• [Exercise] Retype the records below exactly. Leave nothing out.

• [Available data]
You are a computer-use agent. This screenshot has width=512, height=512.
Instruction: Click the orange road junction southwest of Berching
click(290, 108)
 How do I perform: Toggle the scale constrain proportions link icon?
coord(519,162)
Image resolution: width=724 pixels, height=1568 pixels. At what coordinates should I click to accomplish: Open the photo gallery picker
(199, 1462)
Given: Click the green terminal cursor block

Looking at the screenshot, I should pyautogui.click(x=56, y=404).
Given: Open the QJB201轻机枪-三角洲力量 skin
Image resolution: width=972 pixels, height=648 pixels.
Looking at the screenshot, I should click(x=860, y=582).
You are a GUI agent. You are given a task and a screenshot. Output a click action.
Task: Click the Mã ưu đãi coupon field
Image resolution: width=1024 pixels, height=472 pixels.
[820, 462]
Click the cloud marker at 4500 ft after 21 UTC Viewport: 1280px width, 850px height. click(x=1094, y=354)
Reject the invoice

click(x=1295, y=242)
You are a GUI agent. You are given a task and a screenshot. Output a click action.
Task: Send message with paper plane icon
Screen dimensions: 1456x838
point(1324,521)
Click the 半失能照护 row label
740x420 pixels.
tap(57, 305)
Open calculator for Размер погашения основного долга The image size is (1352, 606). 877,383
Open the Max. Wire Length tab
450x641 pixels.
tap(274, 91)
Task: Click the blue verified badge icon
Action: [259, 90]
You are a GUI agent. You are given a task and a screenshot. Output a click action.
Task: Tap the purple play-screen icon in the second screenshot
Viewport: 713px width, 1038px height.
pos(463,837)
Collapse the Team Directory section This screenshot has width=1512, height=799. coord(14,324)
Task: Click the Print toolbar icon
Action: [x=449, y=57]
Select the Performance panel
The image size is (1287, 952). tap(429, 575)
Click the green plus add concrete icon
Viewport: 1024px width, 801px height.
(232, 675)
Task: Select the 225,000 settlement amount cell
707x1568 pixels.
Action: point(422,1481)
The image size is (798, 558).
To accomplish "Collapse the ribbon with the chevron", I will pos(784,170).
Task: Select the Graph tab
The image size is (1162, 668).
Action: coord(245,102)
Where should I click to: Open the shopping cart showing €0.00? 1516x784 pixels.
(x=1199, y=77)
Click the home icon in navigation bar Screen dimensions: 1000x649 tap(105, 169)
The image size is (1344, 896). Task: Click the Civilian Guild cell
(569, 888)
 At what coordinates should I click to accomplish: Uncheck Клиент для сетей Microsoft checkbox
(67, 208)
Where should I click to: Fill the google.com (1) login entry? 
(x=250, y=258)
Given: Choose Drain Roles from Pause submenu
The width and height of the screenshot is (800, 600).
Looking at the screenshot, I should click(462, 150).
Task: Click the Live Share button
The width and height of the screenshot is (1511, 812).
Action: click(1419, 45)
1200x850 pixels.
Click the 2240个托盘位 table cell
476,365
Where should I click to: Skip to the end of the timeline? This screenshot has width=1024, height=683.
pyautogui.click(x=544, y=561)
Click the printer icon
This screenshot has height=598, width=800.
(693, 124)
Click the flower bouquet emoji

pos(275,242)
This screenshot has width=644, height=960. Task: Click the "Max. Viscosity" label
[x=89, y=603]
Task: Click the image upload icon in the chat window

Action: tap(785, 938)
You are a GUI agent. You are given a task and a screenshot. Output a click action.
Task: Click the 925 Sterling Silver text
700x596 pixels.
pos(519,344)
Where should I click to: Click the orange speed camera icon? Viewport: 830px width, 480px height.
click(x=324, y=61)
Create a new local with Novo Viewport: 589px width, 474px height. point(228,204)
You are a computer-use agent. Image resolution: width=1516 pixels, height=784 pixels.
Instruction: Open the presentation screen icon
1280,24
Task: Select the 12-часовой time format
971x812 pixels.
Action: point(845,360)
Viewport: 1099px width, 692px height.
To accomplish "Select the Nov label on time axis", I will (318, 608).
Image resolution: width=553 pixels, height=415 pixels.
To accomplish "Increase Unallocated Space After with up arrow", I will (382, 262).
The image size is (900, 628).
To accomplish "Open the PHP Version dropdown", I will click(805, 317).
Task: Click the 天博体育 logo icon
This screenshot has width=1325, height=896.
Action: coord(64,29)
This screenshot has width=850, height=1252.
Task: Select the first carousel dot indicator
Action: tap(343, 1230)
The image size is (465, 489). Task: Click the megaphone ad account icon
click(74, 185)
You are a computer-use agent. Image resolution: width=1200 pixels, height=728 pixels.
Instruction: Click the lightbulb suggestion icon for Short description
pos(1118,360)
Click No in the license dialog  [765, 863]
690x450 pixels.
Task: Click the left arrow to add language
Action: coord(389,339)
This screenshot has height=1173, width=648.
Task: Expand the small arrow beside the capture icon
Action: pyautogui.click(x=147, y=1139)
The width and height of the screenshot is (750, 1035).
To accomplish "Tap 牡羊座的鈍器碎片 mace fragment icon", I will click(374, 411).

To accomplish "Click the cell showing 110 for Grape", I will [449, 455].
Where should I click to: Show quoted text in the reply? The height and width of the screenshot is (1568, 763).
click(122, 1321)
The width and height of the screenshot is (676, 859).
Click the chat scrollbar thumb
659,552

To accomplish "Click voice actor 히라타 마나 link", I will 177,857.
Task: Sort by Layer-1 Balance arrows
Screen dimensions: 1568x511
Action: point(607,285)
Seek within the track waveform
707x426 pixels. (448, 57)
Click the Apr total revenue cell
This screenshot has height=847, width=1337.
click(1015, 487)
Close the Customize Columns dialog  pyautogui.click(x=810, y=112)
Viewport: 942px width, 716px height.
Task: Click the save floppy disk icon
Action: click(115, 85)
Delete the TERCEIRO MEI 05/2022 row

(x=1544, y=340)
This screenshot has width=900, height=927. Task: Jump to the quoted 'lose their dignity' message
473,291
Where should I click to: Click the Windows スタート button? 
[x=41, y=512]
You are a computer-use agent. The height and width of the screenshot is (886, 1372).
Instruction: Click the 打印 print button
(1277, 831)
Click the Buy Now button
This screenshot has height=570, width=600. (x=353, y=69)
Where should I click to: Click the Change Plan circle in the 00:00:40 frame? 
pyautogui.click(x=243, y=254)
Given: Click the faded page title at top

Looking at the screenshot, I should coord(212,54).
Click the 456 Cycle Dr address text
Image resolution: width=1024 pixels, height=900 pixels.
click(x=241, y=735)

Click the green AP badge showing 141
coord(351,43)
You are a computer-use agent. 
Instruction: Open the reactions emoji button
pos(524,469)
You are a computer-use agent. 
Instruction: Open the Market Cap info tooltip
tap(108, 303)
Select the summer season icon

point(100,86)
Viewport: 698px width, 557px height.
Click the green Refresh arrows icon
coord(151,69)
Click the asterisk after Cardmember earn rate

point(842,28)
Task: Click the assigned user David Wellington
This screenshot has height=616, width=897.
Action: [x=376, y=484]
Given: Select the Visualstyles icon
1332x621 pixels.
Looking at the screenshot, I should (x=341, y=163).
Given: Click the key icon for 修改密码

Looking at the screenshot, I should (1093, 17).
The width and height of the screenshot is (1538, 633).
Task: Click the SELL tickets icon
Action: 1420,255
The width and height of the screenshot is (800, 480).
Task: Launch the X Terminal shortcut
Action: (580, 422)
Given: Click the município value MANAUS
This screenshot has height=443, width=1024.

• [Answer to this problem]
You are a computer-use agent. This screenshot has width=512, height=512.
Instruction: Click the orange road junction southwest of Berching
click(290, 108)
 How do I perform: Toggle the scale constrain proportions link icon?
coord(519,162)
Image resolution: width=724 pixels, height=1568 pixels. At what coordinates should I click to accomplish: Open the photo gallery picker
(199, 1462)
Given: Click the green terminal cursor block

Looking at the screenshot, I should pyautogui.click(x=56, y=404).
Given: Open the QJB201轻机枪-三角洲力量 skin
Image resolution: width=972 pixels, height=648 pixels.
Looking at the screenshot, I should click(x=860, y=582).
You are a GUI agent. You are given a task and a screenshot. Output a click action.
Task: Click the Mã ưu đãi coupon field
Image resolution: width=1024 pixels, height=472 pixels.
[820, 462]
Click the cloud marker at 4500 ft after 21 UTC Viewport: 1280px width, 850px height. click(x=1094, y=354)
Reject the invoice

click(x=1295, y=242)
You are a GUI agent. You are given a task and a screenshot. Output a click action.
Task: Send message with paper plane icon
Screen dimensions: 1456x838
point(1324,521)
Click the 半失能照护 row label
740x420 pixels.
tap(57, 305)
Open calculator for Размер погашения основного долга The image size is (1352, 606). 877,383
Open the Max. Wire Length tab
450x641 pixels.
tap(274, 91)
Task: Click the blue verified badge icon
Action: [259, 90]
You are a GUI agent. You are given a task and a screenshot. Output a click action.
Task: Tap the purple play-screen icon in the second screenshot
Viewport: 713px width, 1038px height.
pos(463,837)
Collapse the Team Directory section This screenshot has width=1512, height=799. coord(14,324)
Task: Click the Print toolbar icon
Action: [x=449, y=57]
Select the Performance panel
The image size is (1287, 952). tap(429, 575)
Click the green plus add concrete icon
Viewport: 1024px width, 801px height.
(232, 675)
Task: Select the 225,000 settlement amount cell
707x1568 pixels.
Action: point(422,1481)
The image size is (798, 558).
To accomplish "Collapse the ribbon with the chevron", I will pos(784,170).
Task: Select the Graph tab
The image size is (1162, 668).
Action: coord(245,102)
Where should I click to: Open the shopping cart showing €0.00? 1516x784 pixels.
(x=1199, y=77)
Click the home icon in navigation bar Screen dimensions: 1000x649 tap(105, 169)
The image size is (1344, 896). Task: Click the Civilian Guild cell
(569, 888)
 At what coordinates should I click to accomplish: Uncheck Клиент для сетей Microsoft checkbox
(67, 208)
Where should I click to: Fill the google.com (1) login entry? 
(x=250, y=258)
Given: Choose Drain Roles from Pause submenu
The width and height of the screenshot is (800, 600).
Looking at the screenshot, I should click(462, 150).
Task: Click the Live Share button
The width and height of the screenshot is (1511, 812).
Action: click(1419, 45)
1200x850 pixels.
Click the 2240个托盘位 table cell
476,365
Where should I click to: Skip to the end of the timeline? This screenshot has width=1024, height=683.
pyautogui.click(x=544, y=561)
Click the printer icon
This screenshot has height=598, width=800.
(693, 124)
Click the flower bouquet emoji

pos(275,242)
This screenshot has width=644, height=960. Task: Click the "Max. Viscosity" label
[x=89, y=603]
Task: Click the image upload icon in the chat window

Action: tap(785, 938)
You are a GUI agent. You are given a task and a screenshot. Output a click action.
Task: Click the 925 Sterling Silver text
700x596 pixels.
pos(519,344)
Where should I click to: Click the orange speed camera icon? Viewport: 830px width, 480px height.
click(x=324, y=61)
Create a new local with Novo Viewport: 589px width, 474px height. point(228,204)
You are a computer-use agent. Image resolution: width=1516 pixels, height=784 pixels.
Instruction: Open the presentation screen icon
1280,24
Task: Select the 12-часовой time format
971x812 pixels.
Action: point(845,360)
Viewport: 1099px width, 692px height.
To accomplish "Select the Nov label on time axis", I will (318, 608).
Image resolution: width=553 pixels, height=415 pixels.
To accomplish "Increase Unallocated Space After with up arrow", I will (382, 262).
The image size is (900, 628).
To accomplish "Open the PHP Version dropdown", I will click(805, 317).
Task: Click the 天博体育 logo icon
This screenshot has width=1325, height=896.
Action: coord(64,29)
This screenshot has width=850, height=1252.
Task: Select the first carousel dot indicator
Action: tap(343, 1230)
The image size is (465, 489). Task: Click the megaphone ad account icon
click(74, 185)
You are a computer-use agent. Image resolution: width=1200 pixels, height=728 pixels.
Instruction: Click the lightbulb suggestion icon for Short description
pos(1118,360)
Click No in the license dialog  [765, 863]
690x450 pixels.
Task: Click the left arrow to add language
Action: coord(389,339)
This screenshot has height=1173, width=648.
Task: Expand the small arrow beside the capture icon
Action: pyautogui.click(x=147, y=1139)
The width and height of the screenshot is (750, 1035).
To accomplish "Tap 牡羊座的鈍器碎片 mace fragment icon", I will click(374, 411).

To accomplish "Click the cell showing 110 for Grape", I will [449, 455].
Where should I click to: Show quoted text in the reply? The height and width of the screenshot is (1568, 763).
click(122, 1321)
The width and height of the screenshot is (676, 859).
Click the chat scrollbar thumb
659,552

To accomplish "Click voice actor 히라타 마나 link", I will 177,857.
Task: Sort by Layer-1 Balance arrows
Screen dimensions: 1568x511
Action: point(607,285)
Seek within the track waveform
707x426 pixels. (448, 57)
Click the Apr total revenue cell
This screenshot has height=847, width=1337.
click(1015, 487)
Close the Customize Columns dialog  pyautogui.click(x=810, y=112)
Viewport: 942px width, 716px height.
Task: Click the save floppy disk icon
Action: click(115, 85)
Delete the TERCEIRO MEI 05/2022 row

(x=1544, y=340)
This screenshot has width=900, height=927. Task: Jump to the quoted 'lose their dignity' message
473,291
Where should I click to: Click the Windows スタート button? 
[x=41, y=512]
You are a computer-use agent. The height and width of the screenshot is (886, 1372).
Instruction: Click the 打印 print button
(1277, 831)
Click the Buy Now button
This screenshot has height=570, width=600. (x=353, y=69)
Where should I click to: Click the Change Plan circle in the 00:00:40 frame? 
pyautogui.click(x=243, y=254)
Given: Click the faded page title at top

Looking at the screenshot, I should coord(212,54).
Click the 456 Cycle Dr address text
Image resolution: width=1024 pixels, height=900 pixels.
click(x=241, y=735)

Click the green AP badge showing 141
coord(351,43)
You are a computer-use agent. 
Instruction: Open the reactions emoji button
pos(524,469)
You are a computer-use agent. 
Instruction: Open the Market Cap info tooltip
tap(108, 303)
Select the summer season icon

point(100,86)
Viewport: 698px width, 557px height.
Click the green Refresh arrows icon
coord(151,69)
Click the asterisk after Cardmember earn rate

point(842,28)
Task: Click the assigned user David Wellington
This screenshot has height=616, width=897.
Action: [x=376, y=484]
Given: Select the Visualstyles icon
1332x621 pixels.
Looking at the screenshot, I should (x=341, y=163).
Given: Click the key icon for 修改密码

Looking at the screenshot, I should (1093, 17).
The width and height of the screenshot is (1538, 633).
Task: Click the SELL tickets icon
Action: 1420,255
The width and height of the screenshot is (800, 480).
Task: Launch the X Terminal shortcut
Action: (580, 422)
Given: Click the município value MANAUS
This screenshot has height=443, width=1024.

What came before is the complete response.